* **RECORDS TO PROCESS**:
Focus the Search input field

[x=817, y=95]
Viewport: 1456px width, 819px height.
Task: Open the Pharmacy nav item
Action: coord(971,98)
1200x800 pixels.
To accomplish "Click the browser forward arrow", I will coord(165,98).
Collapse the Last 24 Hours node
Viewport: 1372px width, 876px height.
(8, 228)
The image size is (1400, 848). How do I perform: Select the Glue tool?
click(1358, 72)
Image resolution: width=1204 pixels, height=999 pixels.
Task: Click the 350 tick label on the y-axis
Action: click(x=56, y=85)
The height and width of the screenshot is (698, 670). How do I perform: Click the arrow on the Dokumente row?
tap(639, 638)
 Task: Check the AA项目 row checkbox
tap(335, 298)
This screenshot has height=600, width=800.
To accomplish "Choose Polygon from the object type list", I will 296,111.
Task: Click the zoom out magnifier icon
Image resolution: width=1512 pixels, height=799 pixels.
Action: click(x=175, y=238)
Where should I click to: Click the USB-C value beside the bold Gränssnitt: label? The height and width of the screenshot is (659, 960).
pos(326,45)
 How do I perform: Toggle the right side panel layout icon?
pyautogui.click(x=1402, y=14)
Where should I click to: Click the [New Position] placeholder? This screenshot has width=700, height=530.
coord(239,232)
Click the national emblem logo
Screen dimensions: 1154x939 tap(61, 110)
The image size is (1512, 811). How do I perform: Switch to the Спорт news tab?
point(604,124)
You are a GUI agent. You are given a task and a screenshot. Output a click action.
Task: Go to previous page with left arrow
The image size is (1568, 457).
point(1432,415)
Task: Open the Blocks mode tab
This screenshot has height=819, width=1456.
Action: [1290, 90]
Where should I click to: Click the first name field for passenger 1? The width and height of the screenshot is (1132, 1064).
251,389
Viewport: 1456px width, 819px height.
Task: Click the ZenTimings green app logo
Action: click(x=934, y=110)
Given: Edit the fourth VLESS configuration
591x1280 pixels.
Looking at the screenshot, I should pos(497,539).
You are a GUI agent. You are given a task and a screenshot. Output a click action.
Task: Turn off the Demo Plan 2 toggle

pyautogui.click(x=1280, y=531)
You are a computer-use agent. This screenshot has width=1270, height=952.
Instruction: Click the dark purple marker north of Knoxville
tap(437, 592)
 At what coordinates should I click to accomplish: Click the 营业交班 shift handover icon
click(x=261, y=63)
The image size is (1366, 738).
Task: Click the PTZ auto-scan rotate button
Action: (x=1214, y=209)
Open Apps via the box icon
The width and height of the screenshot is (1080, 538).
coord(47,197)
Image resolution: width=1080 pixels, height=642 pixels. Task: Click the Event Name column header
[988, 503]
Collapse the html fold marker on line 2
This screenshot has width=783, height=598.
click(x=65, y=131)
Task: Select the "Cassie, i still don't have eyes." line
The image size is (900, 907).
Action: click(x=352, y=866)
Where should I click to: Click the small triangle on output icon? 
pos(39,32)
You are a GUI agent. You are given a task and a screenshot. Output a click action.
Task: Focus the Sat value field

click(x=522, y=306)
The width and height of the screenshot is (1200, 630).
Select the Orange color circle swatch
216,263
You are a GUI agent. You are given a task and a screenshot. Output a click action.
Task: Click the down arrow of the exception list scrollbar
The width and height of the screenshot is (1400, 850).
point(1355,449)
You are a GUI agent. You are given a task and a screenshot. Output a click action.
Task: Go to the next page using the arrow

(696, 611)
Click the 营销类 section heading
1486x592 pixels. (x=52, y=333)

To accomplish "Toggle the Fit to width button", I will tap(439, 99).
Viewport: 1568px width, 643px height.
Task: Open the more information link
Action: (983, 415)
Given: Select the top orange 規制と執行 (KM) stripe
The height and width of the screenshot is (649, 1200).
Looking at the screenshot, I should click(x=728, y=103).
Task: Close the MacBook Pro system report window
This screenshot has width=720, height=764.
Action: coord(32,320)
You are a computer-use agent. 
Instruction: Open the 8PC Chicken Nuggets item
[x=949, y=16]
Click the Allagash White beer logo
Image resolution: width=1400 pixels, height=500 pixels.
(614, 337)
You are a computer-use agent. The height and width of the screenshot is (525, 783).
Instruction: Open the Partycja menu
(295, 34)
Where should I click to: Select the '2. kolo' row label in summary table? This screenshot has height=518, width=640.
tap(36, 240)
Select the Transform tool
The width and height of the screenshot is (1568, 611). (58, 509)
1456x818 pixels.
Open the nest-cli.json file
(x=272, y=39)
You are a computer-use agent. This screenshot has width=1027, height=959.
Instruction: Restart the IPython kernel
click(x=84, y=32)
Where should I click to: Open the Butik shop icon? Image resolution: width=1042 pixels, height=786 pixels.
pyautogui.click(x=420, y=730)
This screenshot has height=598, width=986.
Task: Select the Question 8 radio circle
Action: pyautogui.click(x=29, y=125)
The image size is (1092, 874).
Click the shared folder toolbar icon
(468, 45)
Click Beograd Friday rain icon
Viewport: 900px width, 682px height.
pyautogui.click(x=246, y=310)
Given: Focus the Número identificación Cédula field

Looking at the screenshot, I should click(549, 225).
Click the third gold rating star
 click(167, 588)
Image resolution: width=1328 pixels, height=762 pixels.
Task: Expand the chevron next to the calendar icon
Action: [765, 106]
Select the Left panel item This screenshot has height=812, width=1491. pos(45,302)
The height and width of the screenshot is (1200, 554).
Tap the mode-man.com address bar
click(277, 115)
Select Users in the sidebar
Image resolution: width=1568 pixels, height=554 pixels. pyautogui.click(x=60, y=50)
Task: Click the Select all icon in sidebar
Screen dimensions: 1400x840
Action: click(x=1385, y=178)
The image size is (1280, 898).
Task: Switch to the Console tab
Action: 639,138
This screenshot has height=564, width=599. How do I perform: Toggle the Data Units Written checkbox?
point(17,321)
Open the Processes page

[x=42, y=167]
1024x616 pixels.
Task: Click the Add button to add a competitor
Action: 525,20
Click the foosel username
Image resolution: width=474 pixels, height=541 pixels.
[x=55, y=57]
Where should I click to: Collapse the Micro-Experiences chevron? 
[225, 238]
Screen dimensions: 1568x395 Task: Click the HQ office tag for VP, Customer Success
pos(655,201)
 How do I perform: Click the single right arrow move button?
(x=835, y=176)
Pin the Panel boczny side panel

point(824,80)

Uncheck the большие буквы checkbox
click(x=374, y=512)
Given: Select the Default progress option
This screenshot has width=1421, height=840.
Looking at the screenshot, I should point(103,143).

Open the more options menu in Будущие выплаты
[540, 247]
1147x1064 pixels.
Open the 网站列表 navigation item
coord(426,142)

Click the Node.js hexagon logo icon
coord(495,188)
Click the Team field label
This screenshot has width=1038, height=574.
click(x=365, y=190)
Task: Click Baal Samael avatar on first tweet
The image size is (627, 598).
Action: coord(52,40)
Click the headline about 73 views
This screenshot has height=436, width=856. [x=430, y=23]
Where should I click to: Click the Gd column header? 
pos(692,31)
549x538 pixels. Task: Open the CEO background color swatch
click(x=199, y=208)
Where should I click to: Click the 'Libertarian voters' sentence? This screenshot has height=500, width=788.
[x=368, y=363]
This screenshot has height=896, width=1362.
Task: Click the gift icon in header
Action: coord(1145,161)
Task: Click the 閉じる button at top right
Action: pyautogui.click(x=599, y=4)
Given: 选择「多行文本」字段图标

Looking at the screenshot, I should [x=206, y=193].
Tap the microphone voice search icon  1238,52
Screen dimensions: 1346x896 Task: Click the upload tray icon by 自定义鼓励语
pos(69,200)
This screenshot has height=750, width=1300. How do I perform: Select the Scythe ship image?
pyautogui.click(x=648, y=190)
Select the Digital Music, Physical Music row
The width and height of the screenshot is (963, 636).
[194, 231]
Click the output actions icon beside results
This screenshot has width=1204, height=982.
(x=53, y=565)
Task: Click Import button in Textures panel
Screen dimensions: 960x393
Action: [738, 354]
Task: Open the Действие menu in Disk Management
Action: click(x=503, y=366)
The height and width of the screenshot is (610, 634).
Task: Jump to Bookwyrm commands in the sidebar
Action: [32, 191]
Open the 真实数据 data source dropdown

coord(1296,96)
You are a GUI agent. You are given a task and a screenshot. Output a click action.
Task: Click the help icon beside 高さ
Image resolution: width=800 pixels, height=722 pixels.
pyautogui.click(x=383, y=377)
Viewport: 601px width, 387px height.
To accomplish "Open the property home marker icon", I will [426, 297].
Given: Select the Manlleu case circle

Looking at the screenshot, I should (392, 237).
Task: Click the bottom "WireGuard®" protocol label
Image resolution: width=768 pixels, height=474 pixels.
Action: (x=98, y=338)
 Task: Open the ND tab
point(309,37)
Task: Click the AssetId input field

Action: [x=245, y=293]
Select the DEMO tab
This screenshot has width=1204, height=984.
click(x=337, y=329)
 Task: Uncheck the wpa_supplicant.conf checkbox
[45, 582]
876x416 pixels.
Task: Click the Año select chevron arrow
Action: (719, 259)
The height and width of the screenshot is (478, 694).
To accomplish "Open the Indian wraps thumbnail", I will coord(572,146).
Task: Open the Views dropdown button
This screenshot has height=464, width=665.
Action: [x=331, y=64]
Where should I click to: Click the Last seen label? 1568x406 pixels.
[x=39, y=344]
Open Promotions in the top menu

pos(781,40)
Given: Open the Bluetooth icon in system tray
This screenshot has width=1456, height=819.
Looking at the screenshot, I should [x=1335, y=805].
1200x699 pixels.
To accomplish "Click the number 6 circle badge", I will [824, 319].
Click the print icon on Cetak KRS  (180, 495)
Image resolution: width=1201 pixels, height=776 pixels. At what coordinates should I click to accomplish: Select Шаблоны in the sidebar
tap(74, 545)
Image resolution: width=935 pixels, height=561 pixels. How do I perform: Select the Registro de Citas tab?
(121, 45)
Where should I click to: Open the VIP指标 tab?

* **STATED PROBLEM**: Format the data from the line with "Given: Edit the fourth VLESS configuration" through the line with "Looking at the screenshot, I should click(x=728, y=103).", both included, as a JSON list of strings with one string per line and blank lines left out.

* **EXPECTED ANSWER**:
[
  "Given: Edit the fourth VLESS configuration",
  "591x1280 pixels.",
  "Looking at the screenshot, I should pos(497,539).",
  "You are a GUI agent. You are given a task and a screenshot. Output a click action.",
  "Task: Turn off the Demo Plan 2 toggle",
  "pyautogui.click(x=1280, y=531)",
  "You are a computer-use agent. This screenshot has width=1270, height=952.",
  "Instruction: Click the dark purple marker north of Knoxville",
  "tap(437, 592)",
  " At what coordinates should I click to accomplish: Click the 营业交班 shift handover icon",
  "click(x=261, y=63)",
  "The image size is (1366, 738).",
  "Task: Click the PTZ auto-scan rotate button",
  "Action: (x=1214, y=209)",
  "Open Apps via the box icon",
  "The width and height of the screenshot is (1080, 538).",
  "coord(47,197)",
  "Image resolution: width=1080 pixels, height=642 pixels. Task: Click the Event Name column header",
  "[988, 503]",
  "Collapse the html fold marker on line 2",
  "This screenshot has width=783, height=598.",
  "click(x=65, y=131)",
  "Task: Select the \"Cassie, i still don't have eyes.\" line",
  "The image size is (900, 907).",
  "Action: click(x=352, y=866)",
  "Where should I click to: Click the small triangle on output icon? ",
  "pos(39,32)",
  "You are a GUI agent. You are given a task and a screenshot. Output a click action.",
  "Task: Focus the Sat value field",
  "click(x=522, y=306)",
  "The width and height of the screenshot is (1200, 630).",
  "Select the Orange color circle swatch",
  "216,263",
  "You are a GUI agent. You are given a task and a screenshot. Output a click action.",
  "Task: Click the down arrow of the exception list scrollbar",
  "The width and height of the screenshot is (1400, 850).",
  "point(1355,449)",
  "You are a GUI agent. You are given a task and a screenshot. Output a click action.",
  "Task: Go to the next page using the arrow",
  "(696, 611)",
  "Click the 营销类 section heading",
  "1486x592 pixels. (x=52, y=333)",
  "To accomplish \"Toggle the Fit to width button\", I will tap(439, 99).",
  "Viewport: 1568px width, 643px height.",
  "Task: Open the more information link",
  "Action: (983, 415)",
  "Given: Select the top orange 規制と執行 (KM) stripe",
  "The height and width of the screenshot is (649, 1200).",
  "Looking at the screenshot, I should click(x=728, y=103)."
]